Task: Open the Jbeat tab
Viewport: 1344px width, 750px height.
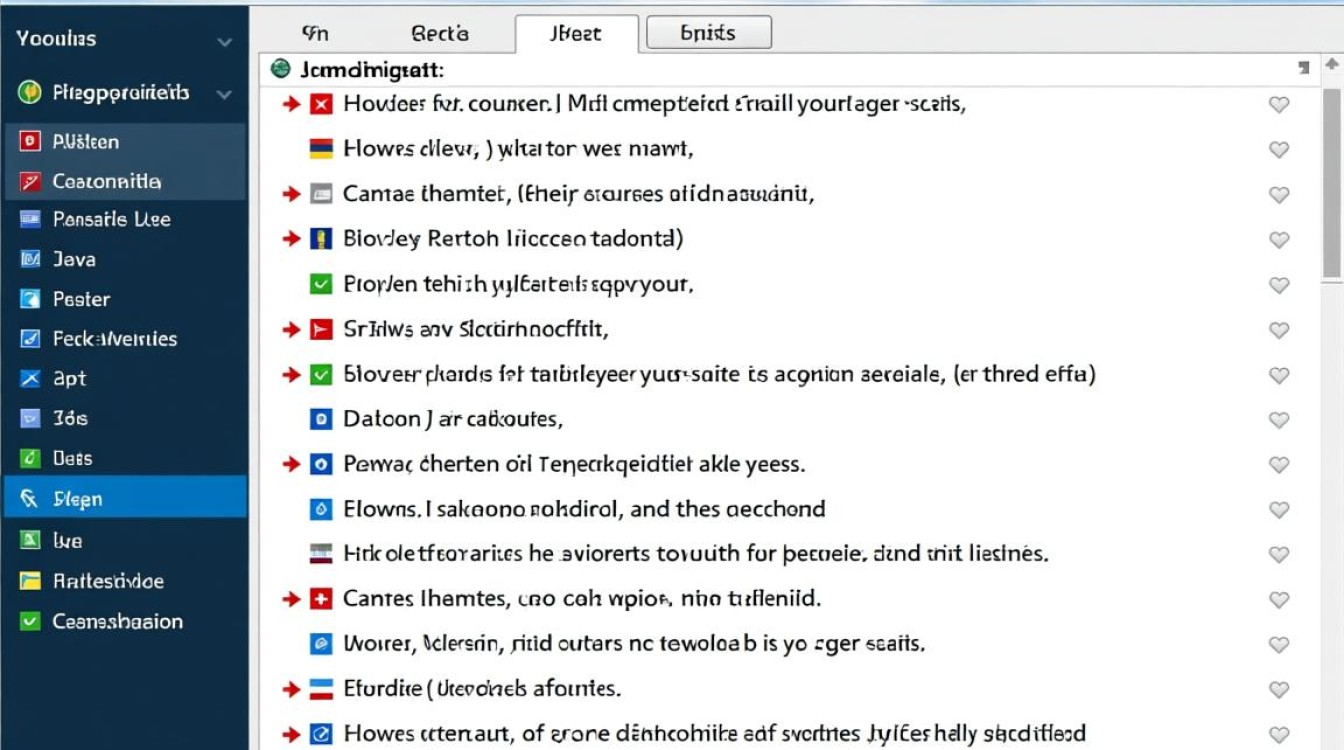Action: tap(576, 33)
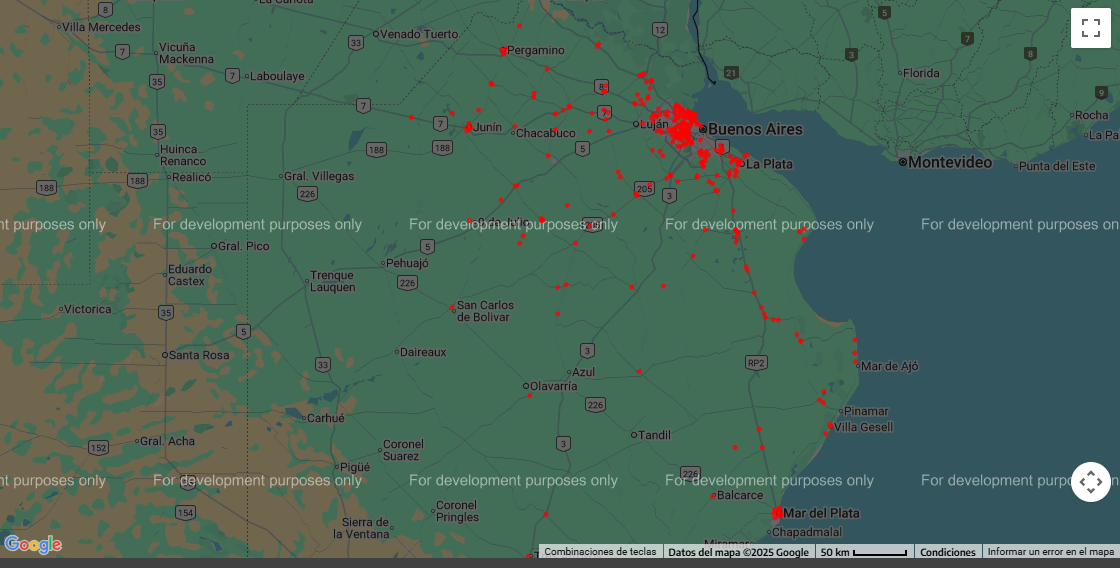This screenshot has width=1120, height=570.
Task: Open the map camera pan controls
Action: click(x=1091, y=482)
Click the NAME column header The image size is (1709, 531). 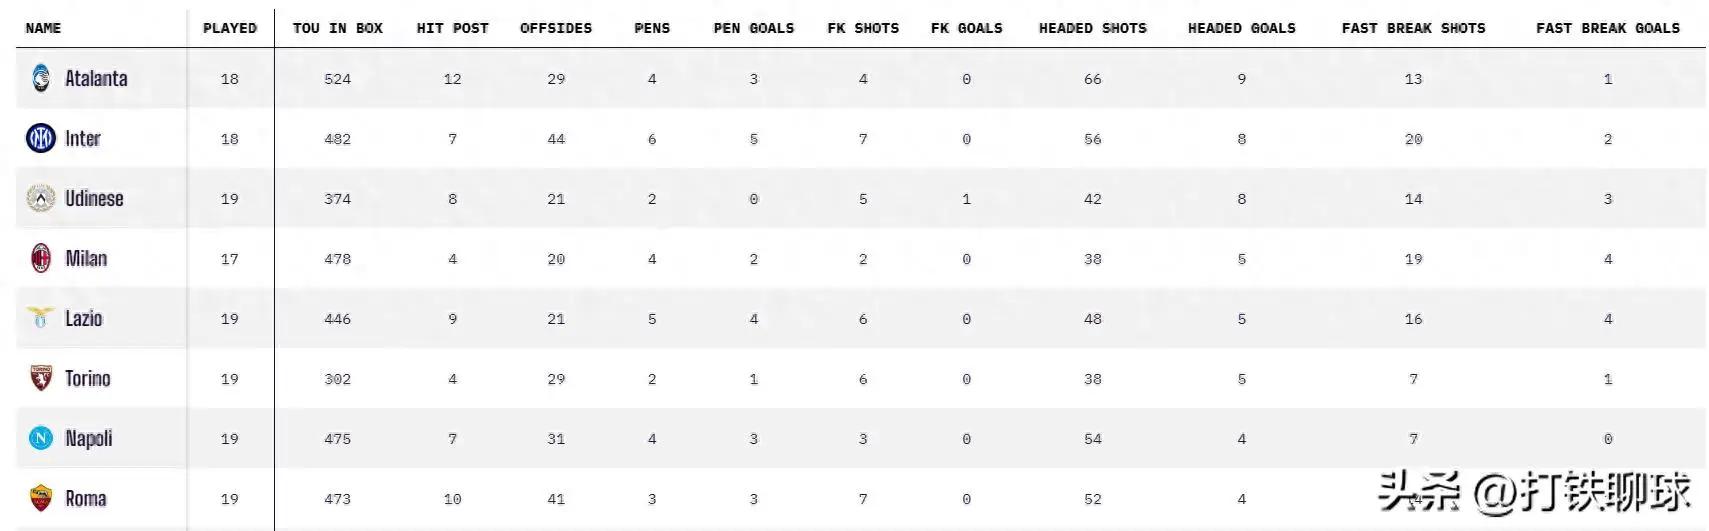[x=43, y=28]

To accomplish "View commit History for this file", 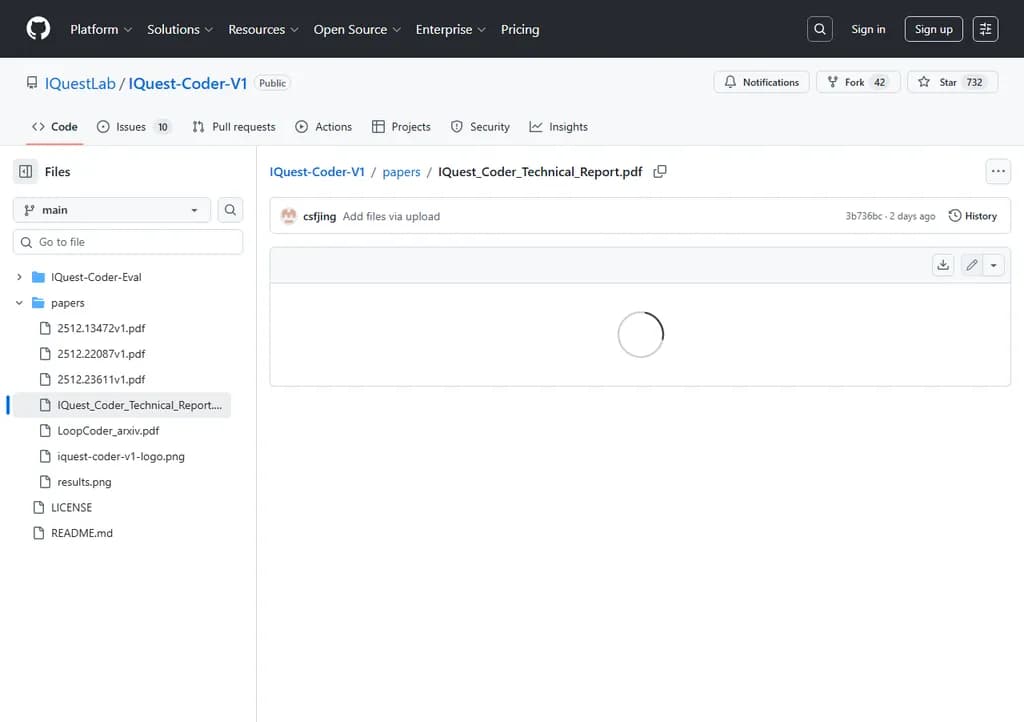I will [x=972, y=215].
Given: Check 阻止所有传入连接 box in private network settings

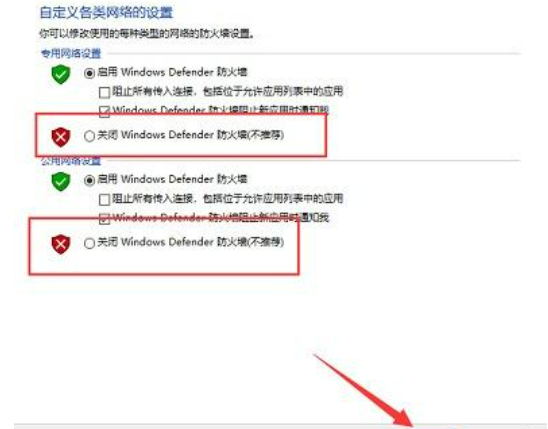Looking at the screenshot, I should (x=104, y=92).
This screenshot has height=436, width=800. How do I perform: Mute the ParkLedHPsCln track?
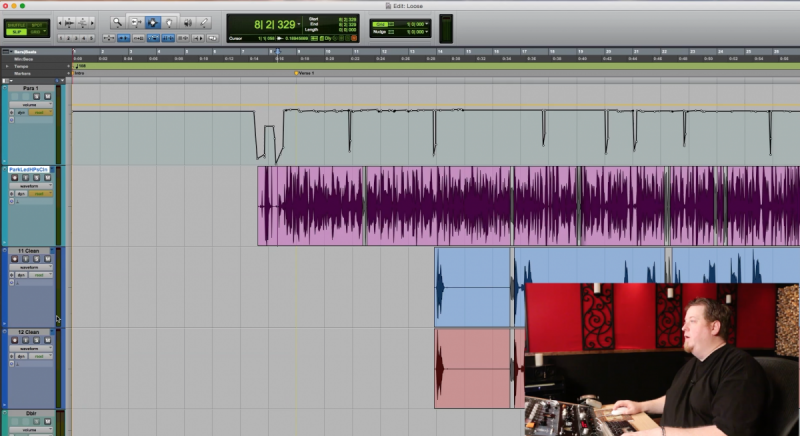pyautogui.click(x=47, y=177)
☆ ☆ ☆ ☆
Instructions for the task :: Reproduce exactly, and only, the part of the entries above that runs from the line with "This screenshot has height=436, width=800." to the last line, both included. Pictures stay out.

Response below ::
This screenshot has height=436, width=800. How do I perform: Mute the ParkLedHPsCln track?
pyautogui.click(x=47, y=177)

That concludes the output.